- **Document segment**
——————————

It’s worth continuing this contrast with Tolkien when we turn to the novel’s worldview. Tolkien’s setting was a conscious evocation of the high medieval period, however idealized. Most of his lesser successors have followed him in this, although they both loved and understood it less than Tolkien did. Erikson goes back much farther, and while his Malazan Empire is not an exact replica of any previous society, the closest analogue is probably the early Roman Empire. Whereas Tolkien’s world was fundamentally Christian, Erikson’s is thoroughly pagan. His gods are capricious and quick to interfere in the affairs of mortals. There’s no sense that humanity has dominion over the earth…the opposite, in fact. The distance between gods and men is small. Dangerously small, since the difference in power is vast. That disparity in power is perhaps the most old-fashioned element here. It’s easy to forget that for all the inequalities of wealth in our era, most people deny there is much difference between the average person and, for example, the American president. But to the ancients, there was an enormous gulf between the lowly peasant and Pharaoh, son of Ra.

However, mixed into this authentically ancient outlook is a very modern flavor. Unlike traditional Tolkien-influenced fantasy, the past is not considered better, nor is the present a slide down into a faded future. Oh, there were still powerful races and empires in previous eras who forged mighty artifacts and fought incredible battles, but while they are certainly due some respect, ultimately there is an assumption that modern magic is just as good as the old stuff, if not better. Even the Jaghut Tyrant, an ancient evil feared by all and the closest thing in the novel to a Dark Lord, is implied to be somewhat obsolete and rather out of his depth.

As for the gods, they may be active in the world, but ordinary people seem to mostly ignore them and hope to be ignored. Although there are cults and priests, we don’t see sacrifices being made or rituals undertaken to maintain the balance of the world. The only thing that resembles the consultation of omens or oracles is the Deck of Dragons, the ingenious tarot-like game that allows certain talented people to visualize divine affairs. The gods are of the ancient conception, then, but religious practice is about as pervasive as it is in the modern developed world (that is to say, not very). The pagan deities in, say, Rome could be capricious, but ultimately their favor could be bought through sacrifices and their protection assured through the proper administration of rituals. Erikson’s deities are complete free agents, depriving the masses of any hope of influencing the world around them.

This lack of influence extends to the characters, although Erikson does something rather tricky there. Again and again, he shows us that his characters are other than what they appear. Kruppe is a bumbling fool, Crokus is an insignificant thief, and Paran is a neophyte officer. Or are they? The named Bridgeburner characters all act like war-weary soldiers from gritty military fantasy like that of Glen Cook: despite cynicism about high command, they push forward and follow orders. Right? Actually, it turns out that Sergeant Whiskeyjack is no mere Sergeant, that Quick Ben isn’t a lowly squad mage, and so forth. The Bridgeburner characters are slumming. They are far more powerful than they appear, but that just makes them a target of the world’s great powers. For the moderately powerful in such a dangerous universe, false humility is the only alternative to destruction.

——————————

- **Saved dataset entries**

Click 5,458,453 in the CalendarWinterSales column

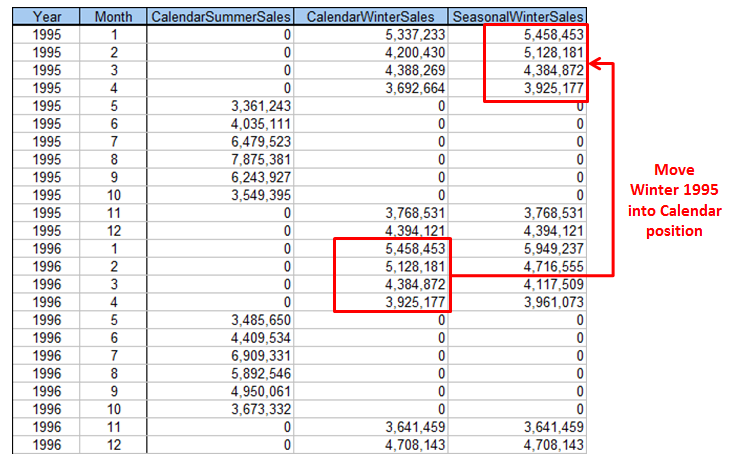point(411,248)
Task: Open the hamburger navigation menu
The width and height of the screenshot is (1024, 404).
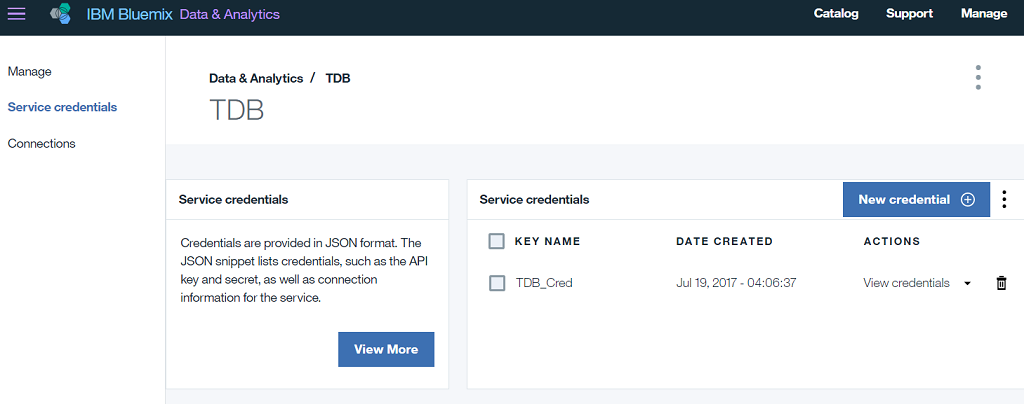Action: [16, 14]
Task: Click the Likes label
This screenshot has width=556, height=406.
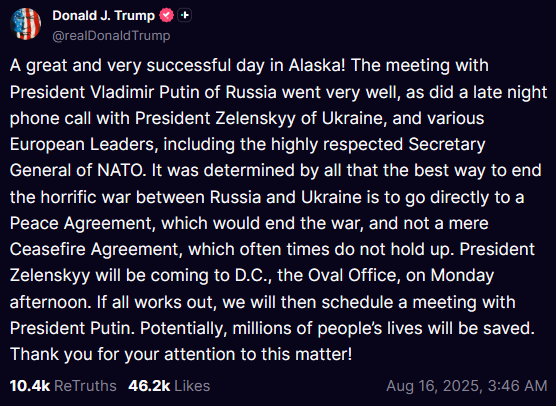Action: pyautogui.click(x=192, y=386)
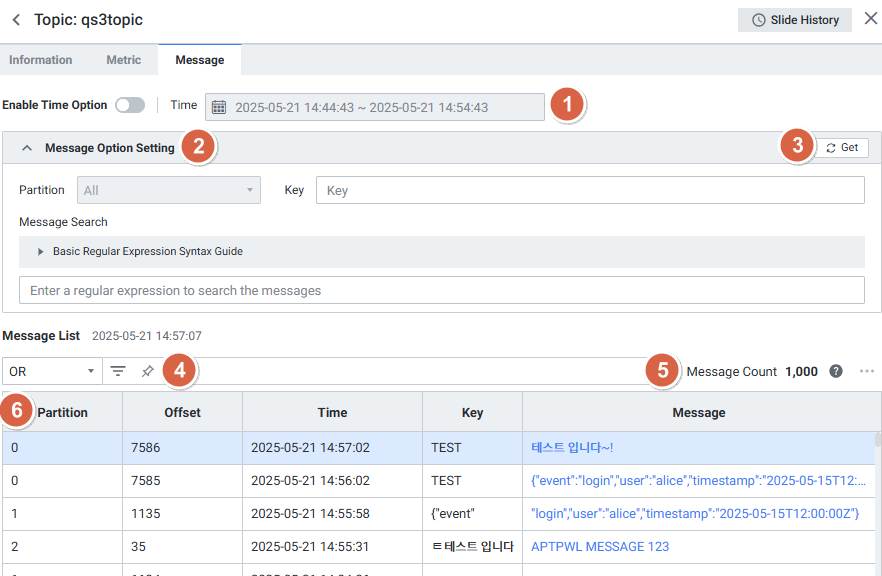Click the Message Count help icon
Screen dimensions: 882x576
pos(836,371)
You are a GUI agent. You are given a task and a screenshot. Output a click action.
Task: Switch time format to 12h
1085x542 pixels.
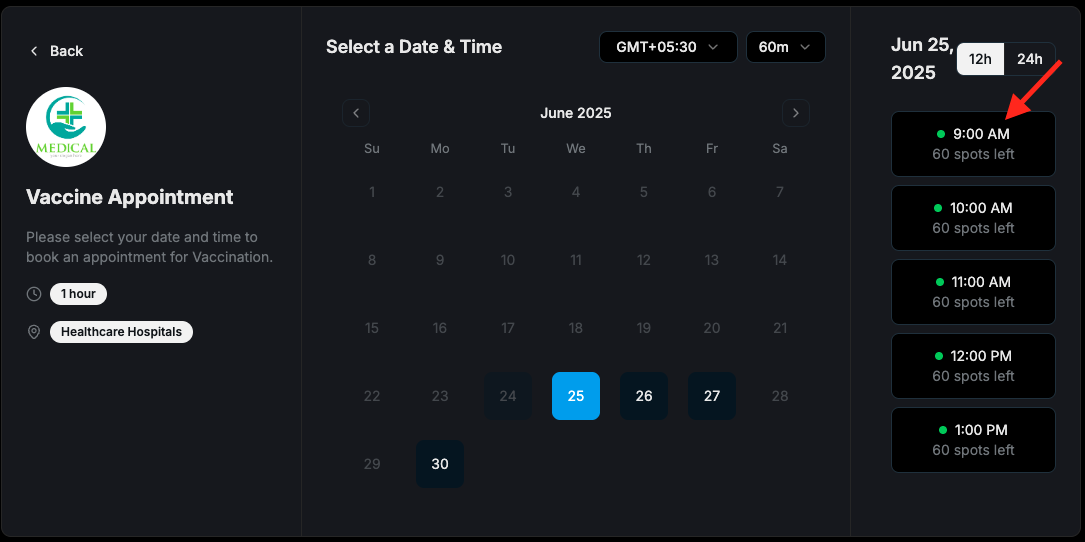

——————————

- **Written problem 1**
Repeat the passage on Erikson's worldview between "However, mixed into" and "of his depth.", inclusive.
- **Written problem 2**
Rewrite the records between the line holding "You are a GUI" and the end of the records, inclusive, substituting "24h" for "12h" and leaving everything else unchanged. Return only those lines, without the pictures.
The text and the records were drawn from separate sources.

- **Finished answer 1**
However, mixed into this authentically ancient outlook is a very modern flavor. Unlike traditional Tolkien-influenced fantasy, the past is not considered better, nor is the present a slide down into a faded future. Oh, there were still powerful races and empires in previous eras who forged mighty artifacts and fought incredible battles, but while they are certainly due some respect, ultimately there is an assumption that modern magic is just as good as the old stuff, if not better. Even the Jaghut Tyrant, an ancient evil feared by all and the closest thing in the novel to a Dark Lord, is implied to be somewhat obsolete and rather out of his depth.

- **Finished answer 2**
You are a GUI agent. You are given a task and a screenshot. Output a click action.
Task: Switch time format to 24h
1085x542 pixels.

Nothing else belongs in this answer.